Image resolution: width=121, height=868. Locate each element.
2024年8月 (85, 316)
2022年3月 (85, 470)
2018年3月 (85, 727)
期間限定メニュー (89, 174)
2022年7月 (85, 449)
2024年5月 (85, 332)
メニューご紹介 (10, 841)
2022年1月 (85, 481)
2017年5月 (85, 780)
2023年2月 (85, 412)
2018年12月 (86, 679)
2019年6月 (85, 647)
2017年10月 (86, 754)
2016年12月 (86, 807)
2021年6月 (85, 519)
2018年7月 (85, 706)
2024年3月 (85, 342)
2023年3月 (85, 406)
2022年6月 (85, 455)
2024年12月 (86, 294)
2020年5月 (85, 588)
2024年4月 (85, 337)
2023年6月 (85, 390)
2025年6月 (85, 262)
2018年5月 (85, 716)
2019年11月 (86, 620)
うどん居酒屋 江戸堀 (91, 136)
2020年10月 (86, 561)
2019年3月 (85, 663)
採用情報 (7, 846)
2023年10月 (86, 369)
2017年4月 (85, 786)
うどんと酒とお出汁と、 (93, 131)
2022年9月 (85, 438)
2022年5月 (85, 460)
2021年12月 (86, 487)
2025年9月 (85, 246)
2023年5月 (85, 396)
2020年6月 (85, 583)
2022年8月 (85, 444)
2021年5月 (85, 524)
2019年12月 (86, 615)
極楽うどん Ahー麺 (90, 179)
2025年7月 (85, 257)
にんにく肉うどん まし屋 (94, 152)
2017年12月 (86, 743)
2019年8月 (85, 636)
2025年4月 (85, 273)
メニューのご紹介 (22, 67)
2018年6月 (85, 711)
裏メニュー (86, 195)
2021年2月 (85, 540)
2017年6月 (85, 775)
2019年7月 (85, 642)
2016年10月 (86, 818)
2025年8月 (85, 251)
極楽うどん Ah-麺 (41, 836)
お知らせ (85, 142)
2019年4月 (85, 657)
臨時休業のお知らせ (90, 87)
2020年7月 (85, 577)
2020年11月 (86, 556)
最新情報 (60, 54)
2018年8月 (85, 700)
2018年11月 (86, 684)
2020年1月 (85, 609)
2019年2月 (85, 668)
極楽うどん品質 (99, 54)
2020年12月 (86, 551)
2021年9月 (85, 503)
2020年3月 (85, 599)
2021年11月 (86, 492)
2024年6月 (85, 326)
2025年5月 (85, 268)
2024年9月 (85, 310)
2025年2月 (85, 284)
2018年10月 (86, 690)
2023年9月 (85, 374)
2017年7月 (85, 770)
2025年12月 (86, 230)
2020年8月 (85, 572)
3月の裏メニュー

**DIRECTIONS FOR THIS TASK**
Rescale the records from the start through the line containing "2024年12月 (86, 294)", both ends included, and write every line again, request lines too. Multiply each coordinate in the answers by 0.95 and round to whole numbers, with halves rounding up; leave all other numbers as they are.

**THE ANSWER**
Image resolution: width=121, height=868. Locate each element.
2024年8月 (81, 300)
2022年3月 (81, 447)
2018年3月 (81, 691)
期間限定メニュー (85, 165)
2022年7月 (81, 427)
2024年5月 (81, 315)
メニューご紹介 (10, 799)
2022年1月 (81, 457)
2017年5月 (81, 741)
2023年2月 (81, 391)
2018年12月 (82, 645)
2019年6月 (81, 615)
2017年10月 (82, 716)
2016年12月 (82, 767)
2021年6月 (81, 493)
2018年7月 (81, 671)
2024年3月 (81, 325)
2023年3月 (81, 386)
2022年6月 (81, 432)
2024年12月 (82, 279)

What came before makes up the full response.